La guida sicura per il futuro, è la nuova strategia di sicurezza stradale di ACEM volta a  migliorare ulteriormente i livelli di sicurezza per i motociclisti in Europa.

Un piano che prevede un approccio diretto e che integra gli aspetti fondamentali per la sicurezza stradale su due ruote: la tecnologia applicata alle moto, una migliore e più efficace opera di formazione stradale per gli utenti, oltre a non trascurare il fondamentale nodo della sicurerzza proveniente da una rete di infrastrutture sana e compatibile con le esigenze dei motociclisti.

  • Guardando al futuro: sistemi di trasporto intelligenti

Come parte di questa nuova strategia, i membri ACEM hanno firmato un memorandum d’intesa sulla cooperazione sistemi di trasporto intelligenti (ITS), ovvero sistemi di sicurezza che consentono la comunicazione tra veicoli e tra veicoli e infrastrutture. Membri ACEM impegnarsi avere almeno uno dei loro modelli disponibili per la vendita con una cooperativa ITS funzione dal 2020. Si vuole incoraggiare l’industria nel perseguire la strada di ricerche su sistemi eCall per moto, cioè un sistema che genera chiamate di emergenza dal veicolo arrestato immediatamente a seguito di un incidente.
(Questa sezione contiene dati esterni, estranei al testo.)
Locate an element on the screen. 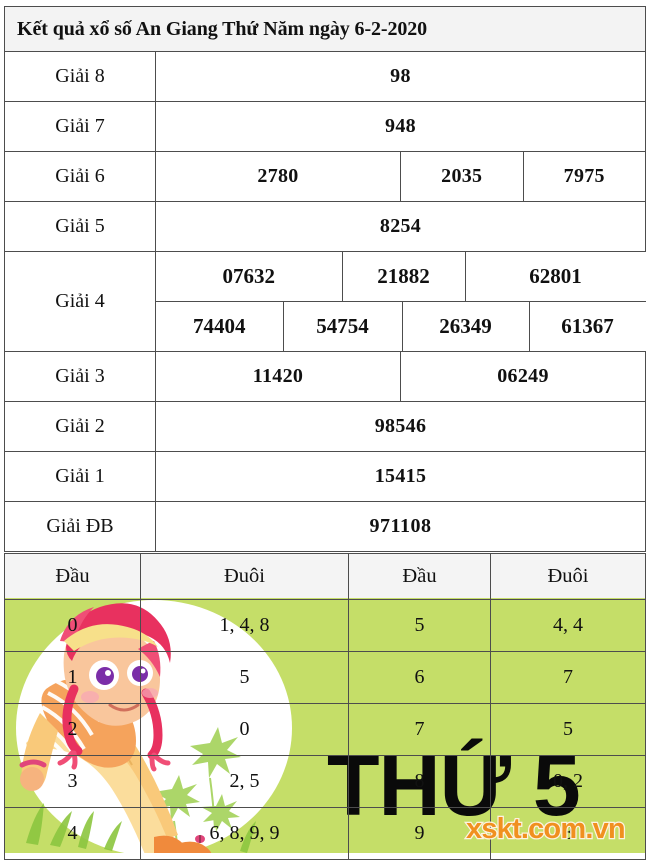 This screenshot has height=860, width=650. dau-right-3: 8 is located at coordinates (420, 782).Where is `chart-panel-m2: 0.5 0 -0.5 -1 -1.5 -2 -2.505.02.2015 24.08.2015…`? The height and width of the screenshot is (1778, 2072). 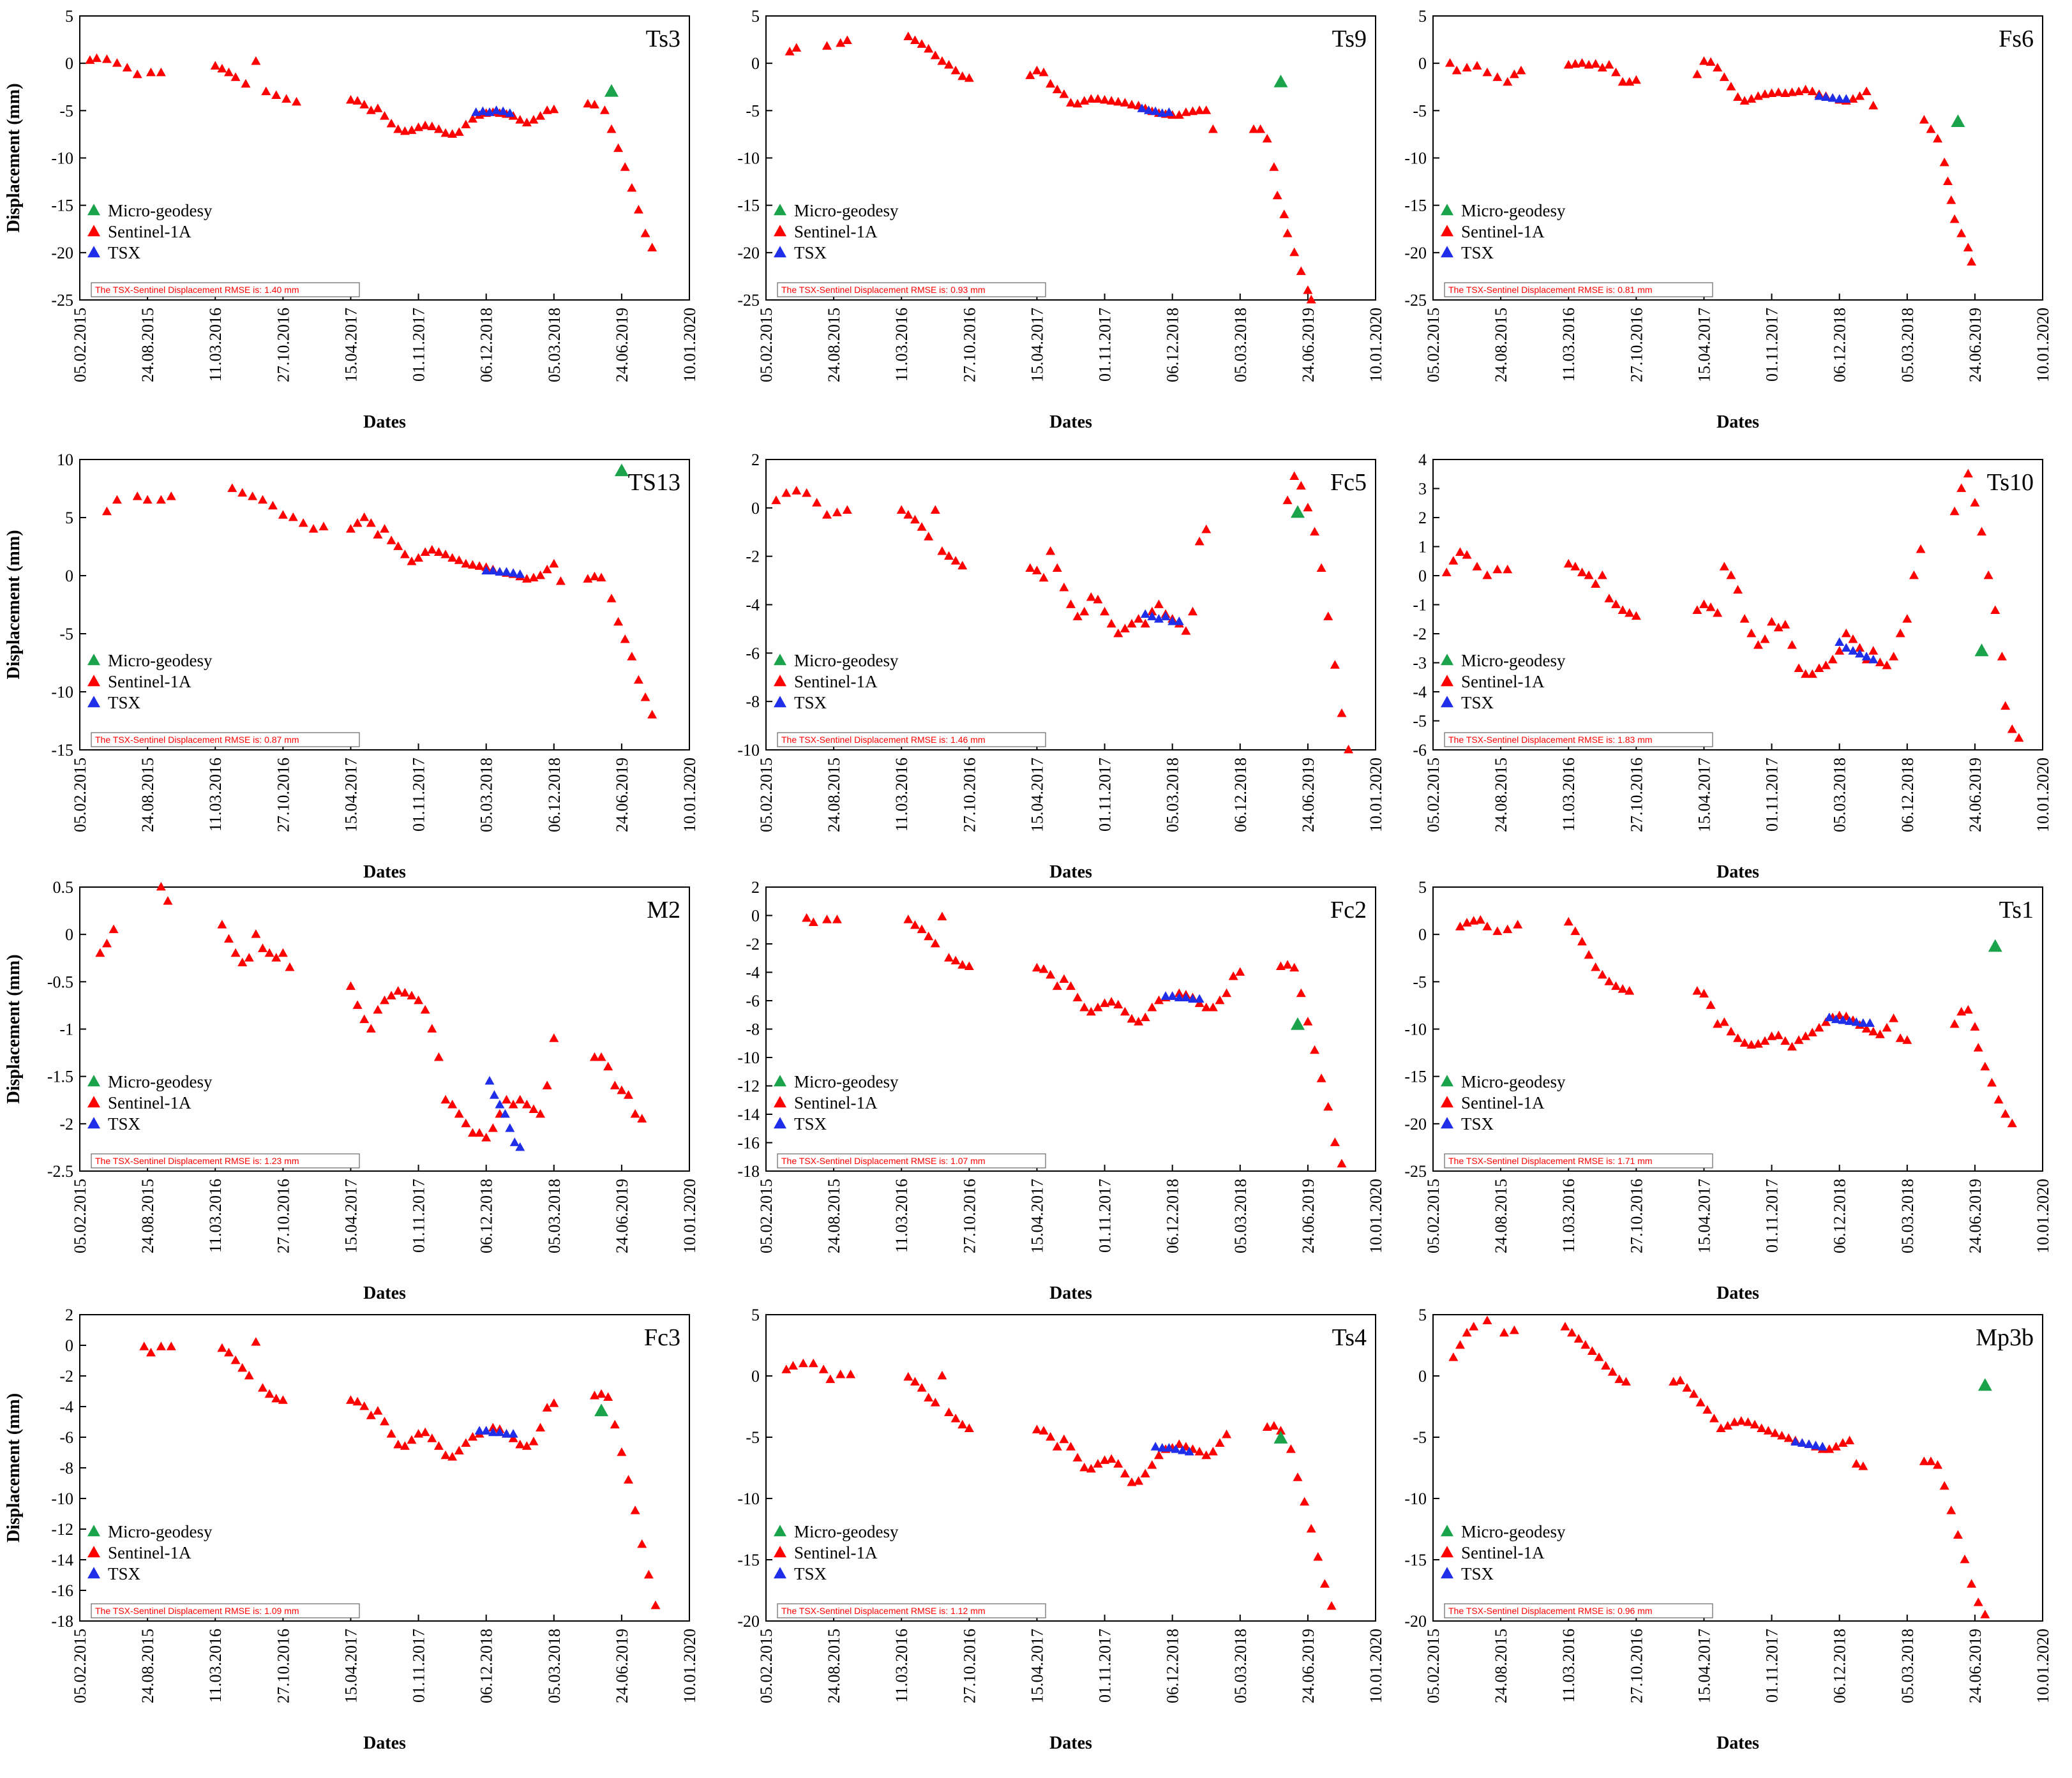
chart-panel-m2: 0.5 0 -0.5 -1 -1.5 -2 -2.505.02.2015 24.08.2015… is located at coordinates (352, 1090).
  • Migliorare la formazione per la guida sicura

Per quanto riguarda la formazione dei motociclisti, ACEM e il Consiglio della sicurezza stradale tedesco (DVR) hanno unito le forze per promuovere programmi di formazione post-licenza di volontariato di alta qualità in tutta l’UE attraverso un marchio di qualità DVR-ACEM. Questa nuova partnership tra le due organizzazioni si propone di aiutare i centauri europei identificando facilmente i programmi di formazione di alta qualità a loro disposizione.

  • La necessità di politiche di sicurezza più mirate

ACEM organizzerà anche una serie di workshop in diversi paesi dell’Europa per individuare e promuovere misure per migliorare la sicurezza stradale a livello nazionale, regionale e locale. Questi incontri riuniranno le principali parti interessate, tra cui le autorità pubbliche e le organizzazioni dei mototiclisti. I temi da affronatre discutere comprenderanno, tra l’altro, lo sviluppo di politiche di sicurezza più efficaci, progettazione e manutenzione di infrastrutture stradali, e la promozione del rispetto delle norme di circolazione.  La firma della Carta europea della sicurezza stradale ha come obbiettivo superare la quota del 75% dei modelli di moto che ad oggi adottano sistemi di frenatura avanzati (come optional o di serie) entro il 2015, anticipando i requisiti imposti dalle normative.